Recently for a Hackathon event, I was toying with the idea to implement a Voice Assistant on the lines of Siri, Google Now or Cortana for one of our popular web applications. So the basic things needed were Speech Recognition and Speech Synthesis i.e. an engine to help with conversion of Speech To Text and Text To Speech.
I knew that Google Chrome introduced an HTML attribute called x-webkit-speech in 2011. The attribute would work with the input tag and will show up as shown below. It was deprecated soon due to the flexibility and control issues (along with the much widely reported security loophole which will allow eavesdropping website to abuse it by listening to users without consent or any indication) and replaced it with Web Speech APIs.
Web Speech API
Web Speech API’s are easy to use and one can create wonderful interactive experiences with it.webstruck
On the flip side, it’s available as experimental implementation only on Chrome. But looking at the Chrome’s growing popularity, you won’t be out of place if you decide to offer it as an additional feature or user input for your web application or blog. Web Speech API offers Speech Recognition (Speech To Text or STT) interface as well as Speech Synthesis (Text To Speech or TTS) interface.

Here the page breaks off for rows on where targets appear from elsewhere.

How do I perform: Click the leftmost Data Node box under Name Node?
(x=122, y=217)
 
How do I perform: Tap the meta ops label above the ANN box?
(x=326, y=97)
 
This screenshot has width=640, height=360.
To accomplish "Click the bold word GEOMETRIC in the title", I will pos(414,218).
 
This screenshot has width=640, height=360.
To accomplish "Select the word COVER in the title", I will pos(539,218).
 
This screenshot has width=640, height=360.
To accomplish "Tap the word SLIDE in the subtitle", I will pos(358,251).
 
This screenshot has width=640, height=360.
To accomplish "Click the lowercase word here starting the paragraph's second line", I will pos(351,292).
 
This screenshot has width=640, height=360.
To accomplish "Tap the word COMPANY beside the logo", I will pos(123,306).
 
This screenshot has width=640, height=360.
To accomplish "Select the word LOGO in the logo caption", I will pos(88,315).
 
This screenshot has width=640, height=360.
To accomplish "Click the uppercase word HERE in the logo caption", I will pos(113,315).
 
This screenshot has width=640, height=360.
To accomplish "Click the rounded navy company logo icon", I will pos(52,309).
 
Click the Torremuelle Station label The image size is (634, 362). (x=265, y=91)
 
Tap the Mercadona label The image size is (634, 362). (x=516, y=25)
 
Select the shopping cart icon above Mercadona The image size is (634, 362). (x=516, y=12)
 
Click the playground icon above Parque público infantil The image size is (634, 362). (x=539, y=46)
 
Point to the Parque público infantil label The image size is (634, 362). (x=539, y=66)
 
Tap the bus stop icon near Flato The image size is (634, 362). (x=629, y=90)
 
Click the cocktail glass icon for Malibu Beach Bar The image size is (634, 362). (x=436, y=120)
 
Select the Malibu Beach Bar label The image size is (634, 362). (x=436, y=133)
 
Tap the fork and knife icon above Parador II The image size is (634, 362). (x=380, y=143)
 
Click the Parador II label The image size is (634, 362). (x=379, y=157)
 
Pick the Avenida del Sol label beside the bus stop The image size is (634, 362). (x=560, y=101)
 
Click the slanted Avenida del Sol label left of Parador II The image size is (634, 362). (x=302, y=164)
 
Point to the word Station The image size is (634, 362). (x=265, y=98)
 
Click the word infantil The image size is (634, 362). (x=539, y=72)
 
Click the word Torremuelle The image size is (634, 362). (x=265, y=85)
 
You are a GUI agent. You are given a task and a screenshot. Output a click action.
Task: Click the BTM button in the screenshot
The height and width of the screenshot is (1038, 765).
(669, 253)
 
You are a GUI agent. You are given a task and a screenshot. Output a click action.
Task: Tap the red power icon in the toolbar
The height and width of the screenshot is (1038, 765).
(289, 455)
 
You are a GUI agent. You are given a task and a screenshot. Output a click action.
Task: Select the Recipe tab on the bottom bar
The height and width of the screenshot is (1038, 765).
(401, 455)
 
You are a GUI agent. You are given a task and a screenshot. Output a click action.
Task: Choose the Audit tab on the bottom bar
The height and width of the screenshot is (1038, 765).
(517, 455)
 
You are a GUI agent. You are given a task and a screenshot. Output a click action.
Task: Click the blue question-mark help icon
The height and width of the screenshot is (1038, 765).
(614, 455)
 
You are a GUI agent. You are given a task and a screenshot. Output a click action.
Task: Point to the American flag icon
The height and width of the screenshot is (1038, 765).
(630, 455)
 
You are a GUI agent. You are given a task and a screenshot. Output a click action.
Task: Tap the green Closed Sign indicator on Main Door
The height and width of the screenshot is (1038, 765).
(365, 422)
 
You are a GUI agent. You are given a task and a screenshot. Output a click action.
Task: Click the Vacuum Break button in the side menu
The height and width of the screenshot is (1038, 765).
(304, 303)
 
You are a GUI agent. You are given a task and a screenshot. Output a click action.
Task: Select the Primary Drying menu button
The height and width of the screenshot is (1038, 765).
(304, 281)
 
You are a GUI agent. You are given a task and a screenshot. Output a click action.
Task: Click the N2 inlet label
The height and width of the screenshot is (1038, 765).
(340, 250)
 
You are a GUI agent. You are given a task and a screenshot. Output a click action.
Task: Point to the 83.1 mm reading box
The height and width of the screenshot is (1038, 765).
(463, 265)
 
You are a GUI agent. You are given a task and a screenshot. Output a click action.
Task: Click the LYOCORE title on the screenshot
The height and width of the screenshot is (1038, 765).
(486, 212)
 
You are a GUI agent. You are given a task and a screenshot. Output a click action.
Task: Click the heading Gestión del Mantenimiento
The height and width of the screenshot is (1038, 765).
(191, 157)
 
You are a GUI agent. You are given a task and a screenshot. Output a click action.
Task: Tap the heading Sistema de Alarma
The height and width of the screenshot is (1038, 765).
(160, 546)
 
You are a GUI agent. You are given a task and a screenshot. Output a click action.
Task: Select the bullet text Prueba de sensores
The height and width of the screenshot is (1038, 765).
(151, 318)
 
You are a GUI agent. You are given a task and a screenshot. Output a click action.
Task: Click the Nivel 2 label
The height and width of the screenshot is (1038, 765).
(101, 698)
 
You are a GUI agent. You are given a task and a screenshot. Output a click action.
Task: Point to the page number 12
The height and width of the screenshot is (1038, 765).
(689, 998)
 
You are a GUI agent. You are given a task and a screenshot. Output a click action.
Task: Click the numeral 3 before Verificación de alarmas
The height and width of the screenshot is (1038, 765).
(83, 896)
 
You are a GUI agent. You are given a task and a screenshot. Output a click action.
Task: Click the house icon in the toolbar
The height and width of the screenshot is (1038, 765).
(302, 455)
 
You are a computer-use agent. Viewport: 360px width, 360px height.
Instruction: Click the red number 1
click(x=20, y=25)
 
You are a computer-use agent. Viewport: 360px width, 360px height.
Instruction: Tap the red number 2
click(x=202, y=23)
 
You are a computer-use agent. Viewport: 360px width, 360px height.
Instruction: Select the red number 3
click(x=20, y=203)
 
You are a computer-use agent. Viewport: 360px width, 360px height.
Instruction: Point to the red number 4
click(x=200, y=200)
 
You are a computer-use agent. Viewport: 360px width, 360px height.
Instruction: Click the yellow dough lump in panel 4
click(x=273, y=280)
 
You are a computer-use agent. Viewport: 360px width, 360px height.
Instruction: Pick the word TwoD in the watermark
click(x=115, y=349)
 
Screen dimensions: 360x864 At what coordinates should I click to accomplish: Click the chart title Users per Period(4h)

You may also download an easy to follow code lab from Google Developers and learn how to add it to your web application.
It is important to note that you will need access to a web server to host files to. The Web Speech API only works for files served via https:// or http:// and not file:///. You may host your web page with Google Drive or Dropbox for quick testing. Also, if you run it over SSL or https:// the permission will be persistent and user won’t have to grant/deny every-time. That is why it is advisable to host such applications over SSL for a better user experience. If you are wondering where exactly Chrome stores permission for this, you can use this quick URL chrome://settings/contentExceptions#media-stream to view/alter existing permissions.
Web Speech is not 100% accurate, although it worked reasonably well for me during my experiments with it. And it is only going to improve.